DESCRIPTION OF THE TASK -> For this listing, the lines between the one holding "Select the 啤酒（淡啤酒） row label" and the one holding "Click the SLEEP(5) payload line", inclusive, must be set down exactly.

RECORDS FOR THIS TASK ->
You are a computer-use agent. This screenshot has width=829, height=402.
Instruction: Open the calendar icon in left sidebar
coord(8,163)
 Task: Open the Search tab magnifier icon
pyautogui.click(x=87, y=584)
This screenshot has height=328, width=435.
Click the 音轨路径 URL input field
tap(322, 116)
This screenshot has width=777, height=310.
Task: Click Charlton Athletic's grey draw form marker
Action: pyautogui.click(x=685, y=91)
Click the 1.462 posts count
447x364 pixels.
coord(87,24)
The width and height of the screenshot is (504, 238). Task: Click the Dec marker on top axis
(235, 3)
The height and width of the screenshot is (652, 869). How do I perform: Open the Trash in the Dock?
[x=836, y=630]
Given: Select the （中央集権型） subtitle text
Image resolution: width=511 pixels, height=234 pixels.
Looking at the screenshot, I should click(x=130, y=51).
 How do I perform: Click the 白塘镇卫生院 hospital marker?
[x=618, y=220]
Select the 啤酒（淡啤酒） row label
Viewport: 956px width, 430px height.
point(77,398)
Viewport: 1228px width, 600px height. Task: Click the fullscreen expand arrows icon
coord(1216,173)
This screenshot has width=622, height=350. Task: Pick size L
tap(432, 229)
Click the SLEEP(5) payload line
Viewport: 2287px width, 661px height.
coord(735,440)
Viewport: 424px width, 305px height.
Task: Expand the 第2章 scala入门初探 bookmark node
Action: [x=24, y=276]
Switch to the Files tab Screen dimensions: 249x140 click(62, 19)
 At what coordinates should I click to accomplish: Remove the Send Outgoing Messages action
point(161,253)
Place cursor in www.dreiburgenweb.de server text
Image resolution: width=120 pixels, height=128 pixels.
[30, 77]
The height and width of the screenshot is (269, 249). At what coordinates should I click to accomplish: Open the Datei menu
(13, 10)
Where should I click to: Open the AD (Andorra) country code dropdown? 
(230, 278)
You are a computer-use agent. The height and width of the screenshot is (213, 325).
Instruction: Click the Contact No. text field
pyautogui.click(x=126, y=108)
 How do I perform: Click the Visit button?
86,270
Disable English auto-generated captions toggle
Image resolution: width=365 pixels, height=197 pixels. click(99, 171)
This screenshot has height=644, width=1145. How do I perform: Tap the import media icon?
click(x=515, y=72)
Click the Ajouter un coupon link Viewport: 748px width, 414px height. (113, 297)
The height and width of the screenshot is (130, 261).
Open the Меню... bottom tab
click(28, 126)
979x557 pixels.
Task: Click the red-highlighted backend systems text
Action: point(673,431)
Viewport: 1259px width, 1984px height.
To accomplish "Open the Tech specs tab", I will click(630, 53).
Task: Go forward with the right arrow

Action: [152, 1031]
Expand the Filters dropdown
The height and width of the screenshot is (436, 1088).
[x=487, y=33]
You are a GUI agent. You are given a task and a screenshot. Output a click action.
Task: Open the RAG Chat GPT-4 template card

RESPONSE TO THIS EXERCISE ->
Select the 啤酒（淡啤酒） row label
Viewport: 956px width, 430px height.
point(77,398)
Viewport: 1228px width, 600px height. Task: Click the fullscreen expand arrows icon
coord(1216,173)
This screenshot has width=622, height=350. Task: Pick size L
tap(432, 229)
Click the SLEEP(5) payload line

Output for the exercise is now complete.